##### SUPPLIED MATERIAL

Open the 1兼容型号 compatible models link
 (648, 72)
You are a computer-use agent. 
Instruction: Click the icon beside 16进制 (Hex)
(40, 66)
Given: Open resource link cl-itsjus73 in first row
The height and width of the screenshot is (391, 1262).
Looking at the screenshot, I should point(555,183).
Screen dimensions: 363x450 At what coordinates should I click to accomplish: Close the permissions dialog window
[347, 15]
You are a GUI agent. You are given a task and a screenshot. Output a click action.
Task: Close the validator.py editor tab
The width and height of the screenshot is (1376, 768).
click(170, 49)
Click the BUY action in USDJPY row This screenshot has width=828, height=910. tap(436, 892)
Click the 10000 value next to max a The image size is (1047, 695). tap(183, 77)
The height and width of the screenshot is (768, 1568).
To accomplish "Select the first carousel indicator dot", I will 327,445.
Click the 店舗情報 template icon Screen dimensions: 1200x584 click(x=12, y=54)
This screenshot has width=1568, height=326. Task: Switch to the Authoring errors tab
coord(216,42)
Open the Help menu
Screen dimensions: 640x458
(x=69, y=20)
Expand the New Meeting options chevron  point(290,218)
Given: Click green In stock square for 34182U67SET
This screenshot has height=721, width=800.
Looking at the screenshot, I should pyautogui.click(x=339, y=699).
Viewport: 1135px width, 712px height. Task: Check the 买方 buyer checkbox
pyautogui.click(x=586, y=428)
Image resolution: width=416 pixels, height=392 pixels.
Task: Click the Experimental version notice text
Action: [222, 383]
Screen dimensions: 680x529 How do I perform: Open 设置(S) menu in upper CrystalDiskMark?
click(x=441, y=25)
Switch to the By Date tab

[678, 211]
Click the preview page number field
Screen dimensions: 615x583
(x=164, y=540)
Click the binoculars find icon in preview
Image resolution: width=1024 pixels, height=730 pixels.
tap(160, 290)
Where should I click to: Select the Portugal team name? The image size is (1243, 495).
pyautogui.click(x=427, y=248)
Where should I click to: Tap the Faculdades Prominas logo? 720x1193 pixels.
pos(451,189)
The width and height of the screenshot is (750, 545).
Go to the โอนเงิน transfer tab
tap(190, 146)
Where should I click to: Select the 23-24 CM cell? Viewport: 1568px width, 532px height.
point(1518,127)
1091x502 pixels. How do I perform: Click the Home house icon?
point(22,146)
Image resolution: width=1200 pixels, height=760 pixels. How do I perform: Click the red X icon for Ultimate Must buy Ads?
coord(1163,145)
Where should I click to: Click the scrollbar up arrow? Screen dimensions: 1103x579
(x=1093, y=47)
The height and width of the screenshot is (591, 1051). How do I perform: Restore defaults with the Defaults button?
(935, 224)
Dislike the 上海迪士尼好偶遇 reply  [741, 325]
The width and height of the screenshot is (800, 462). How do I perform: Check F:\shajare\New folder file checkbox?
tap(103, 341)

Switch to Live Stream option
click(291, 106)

##########

■ **EXERCISE PROMPT**
Output all the lines above. Keep each one exact.

■ **WRITTEN RESPONSE**
Open the 1兼容型号 compatible models link
 (648, 72)
You are a computer-use agent. 
Instruction: Click the icon beside 16进制 (Hex)
(40, 66)
Given: Open resource link cl-itsjus73 in first row
The height and width of the screenshot is (391, 1262).
Looking at the screenshot, I should point(555,183).
Screen dimensions: 363x450 At what coordinates should I click to accomplish: Close the permissions dialog window
[347, 15]
You are a GUI agent. You are given a task and a screenshot. Output a click action.
Task: Close the validator.py editor tab
The width and height of the screenshot is (1376, 768).
click(170, 49)
Click the BUY action in USDJPY row This screenshot has width=828, height=910. tap(436, 892)
Click the 10000 value next to max a The image size is (1047, 695). tap(183, 77)
The height and width of the screenshot is (768, 1568).
To accomplish "Select the first carousel indicator dot", I will 327,445.
Click the 店舗情報 template icon Screen dimensions: 1200x584 click(x=12, y=54)
This screenshot has width=1568, height=326. Task: Switch to the Authoring errors tab
coord(216,42)
Open the Help menu
Screen dimensions: 640x458
(x=69, y=20)
Expand the New Meeting options chevron  point(290,218)
Given: Click green In stock square for 34182U67SET
This screenshot has height=721, width=800.
Looking at the screenshot, I should pyautogui.click(x=339, y=699).
Viewport: 1135px width, 712px height. Task: Check the 买方 buyer checkbox
pyautogui.click(x=586, y=428)
Image resolution: width=416 pixels, height=392 pixels.
Task: Click the Experimental version notice text
Action: [222, 383]
Screen dimensions: 680x529 How do I perform: Open 设置(S) menu in upper CrystalDiskMark?
click(x=441, y=25)
Switch to the By Date tab

[678, 211]
Click the preview page number field
Screen dimensions: 615x583
(x=164, y=540)
Click the binoculars find icon in preview
Image resolution: width=1024 pixels, height=730 pixels.
tap(160, 290)
Where should I click to: Select the Portugal team name? The image size is (1243, 495).
pyautogui.click(x=427, y=248)
Where should I click to: Tap the Faculdades Prominas logo? 720x1193 pixels.
pos(451,189)
The width and height of the screenshot is (750, 545).
Go to the โอนเงิน transfer tab
tap(190, 146)
Where should I click to: Select the 23-24 CM cell? Viewport: 1568px width, 532px height.
point(1518,127)
1091x502 pixels. How do I perform: Click the Home house icon?
point(22,146)
Image resolution: width=1200 pixels, height=760 pixels. How do I perform: Click the red X icon for Ultimate Must buy Ads?
coord(1163,145)
Where should I click to: Click the scrollbar up arrow? Screen dimensions: 1103x579
(x=1093, y=47)
The height and width of the screenshot is (591, 1051). How do I perform: Restore defaults with the Defaults button?
(935, 224)
Dislike the 上海迪士尼好偶遇 reply  [741, 325]
The width and height of the screenshot is (800, 462). How do I perform: Check F:\shajare\New folder file checkbox?
tap(103, 341)

Switch to Live Stream option
click(291, 106)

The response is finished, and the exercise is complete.